WHAT YOU HAVE TO DO »
Turn the rows into a numbered list, starting at the line that contains "You are a computer-use" and continuing up to and including the last line of the rows. Skip blank lines and leave the pictures out.

------------------------------------------------

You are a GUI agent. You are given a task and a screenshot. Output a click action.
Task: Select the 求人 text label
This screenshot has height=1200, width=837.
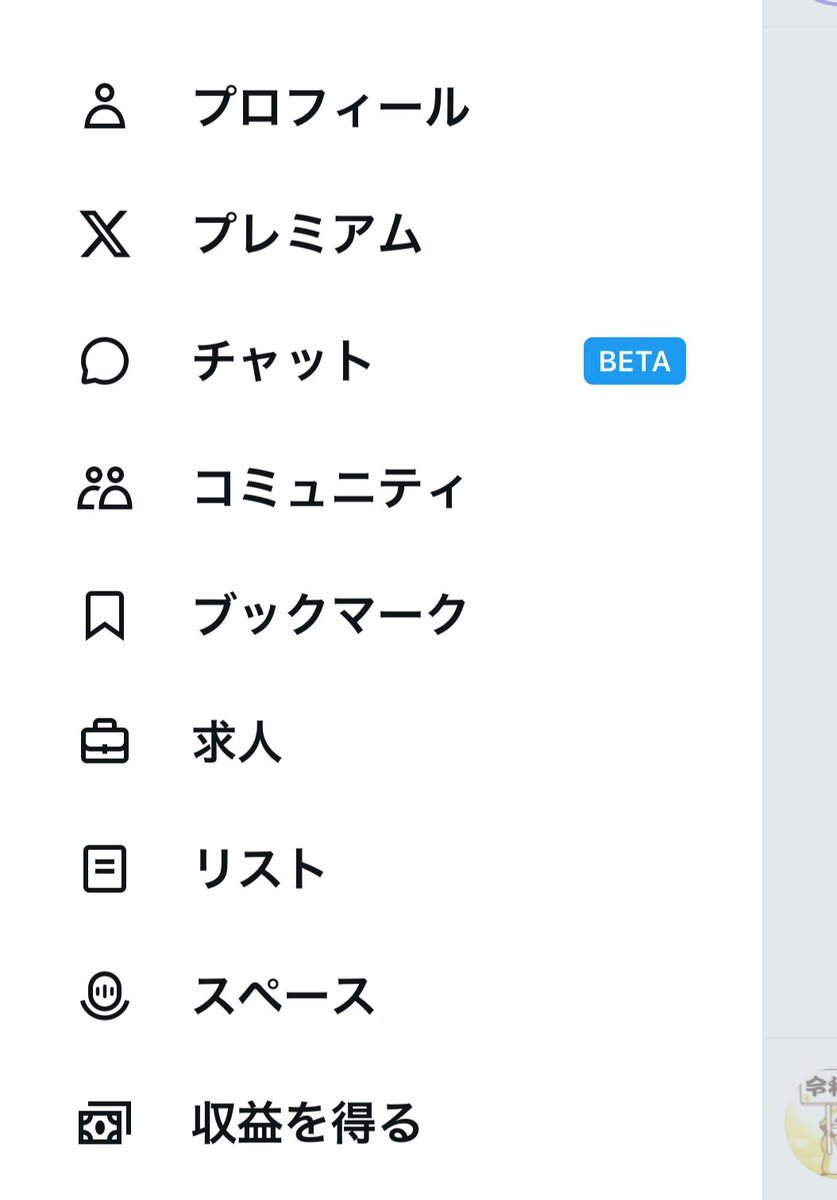(237, 742)
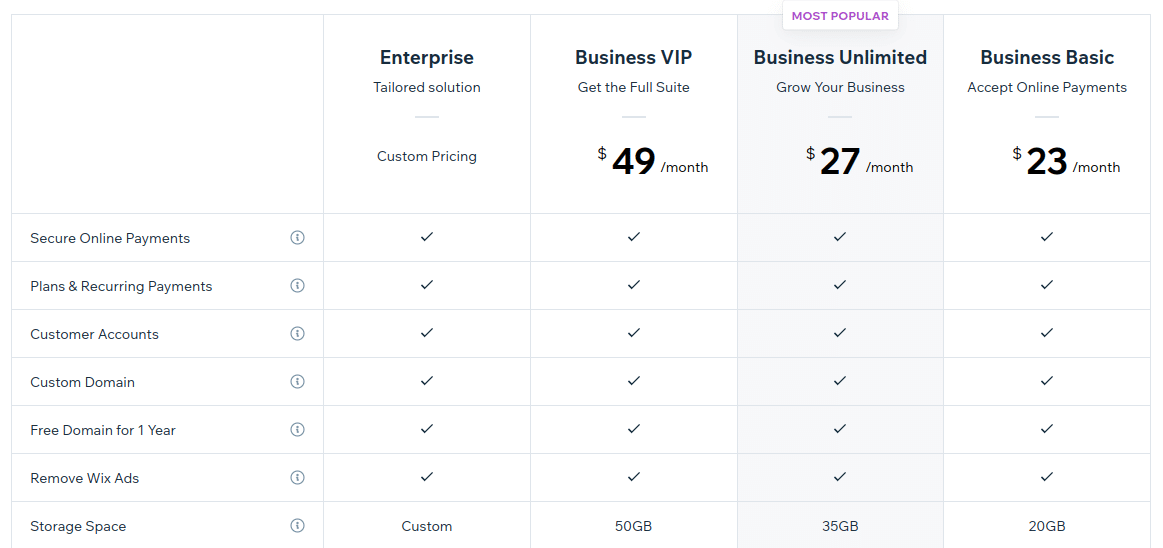This screenshot has height=548, width=1163.
Task: Click the Most Popular badge
Action: pos(840,16)
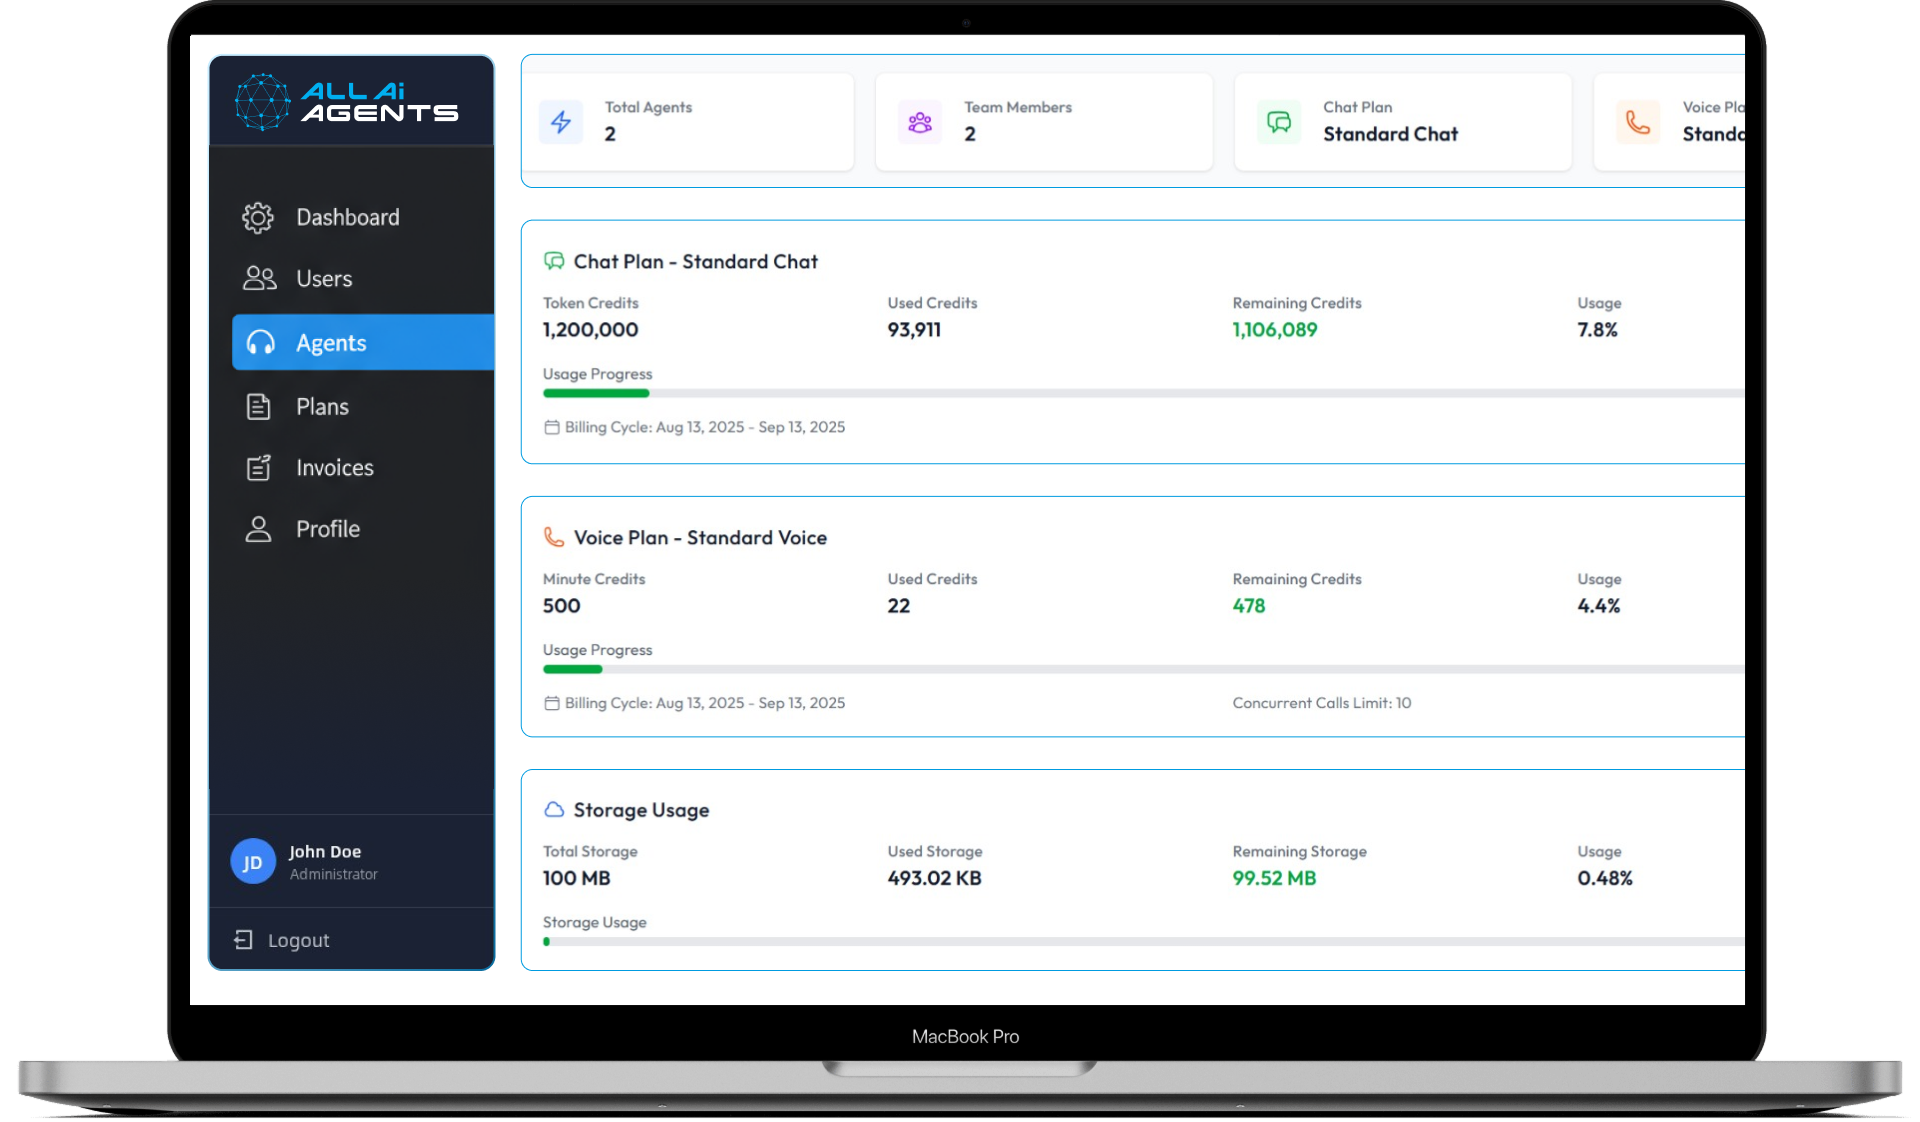Click the green chat bubble card icon
The width and height of the screenshot is (1920, 1122).
[x=1279, y=122]
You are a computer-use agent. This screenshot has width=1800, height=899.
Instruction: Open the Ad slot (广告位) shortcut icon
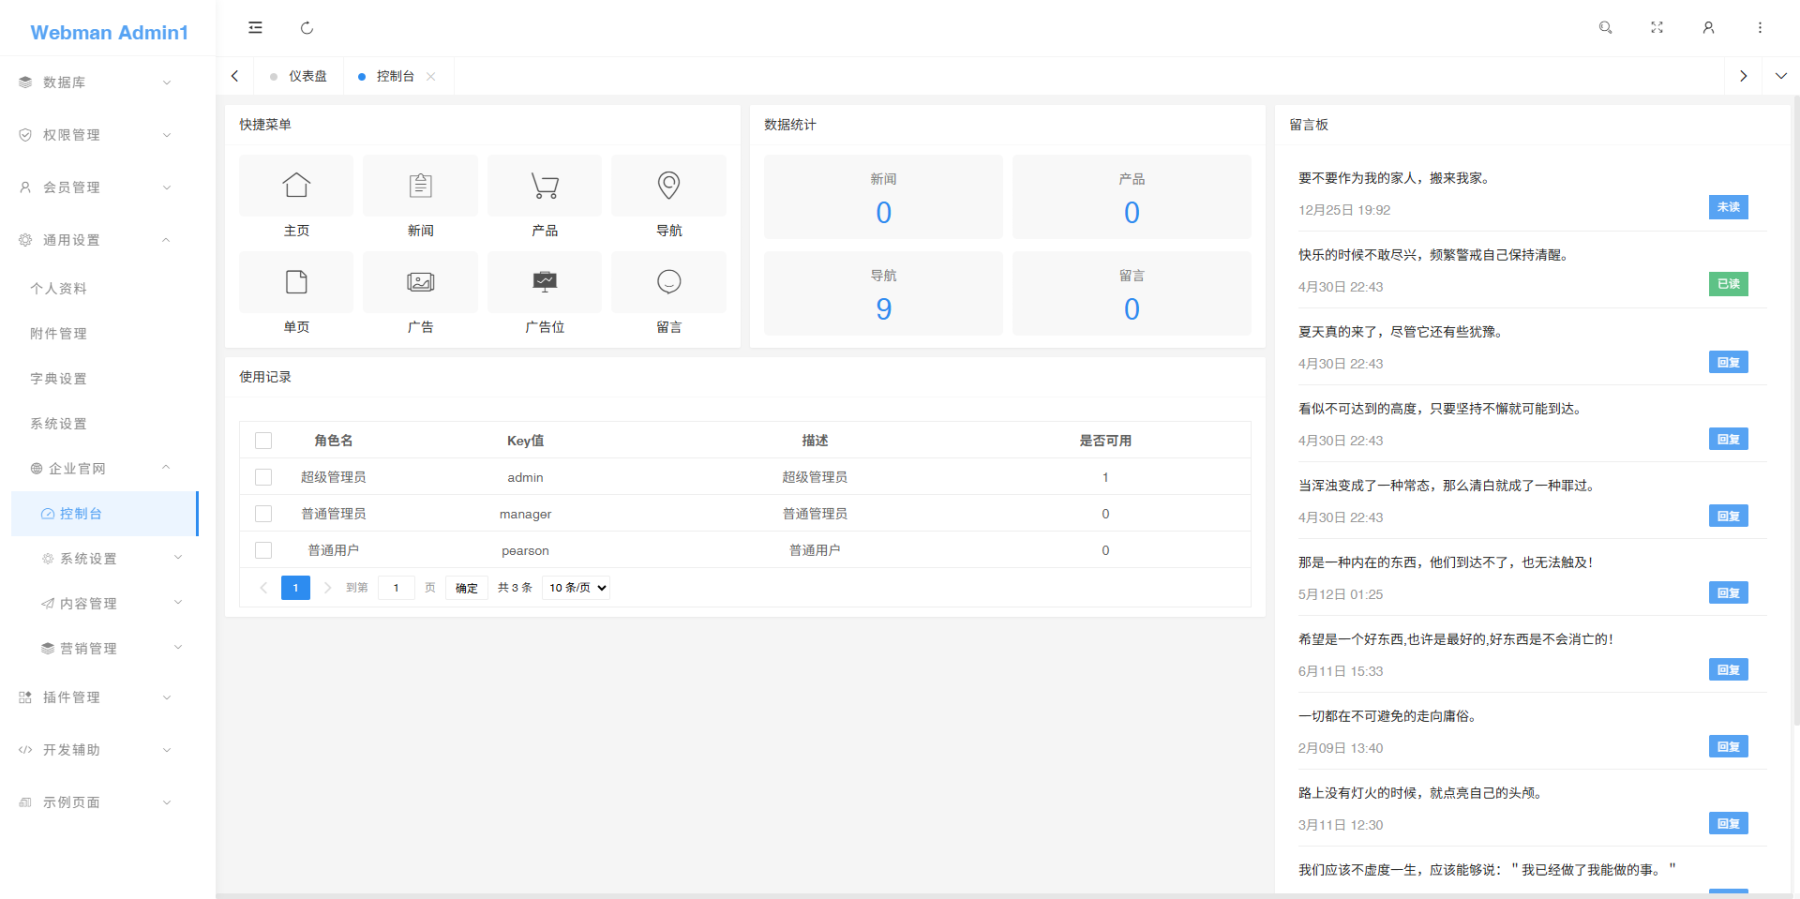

------------------------------------------------

RESULT »
1. You are a computer-use agent. This screenshot has width=1800, height=899.
2. Instruction: Open the Ad slot (广告位) shortcut icon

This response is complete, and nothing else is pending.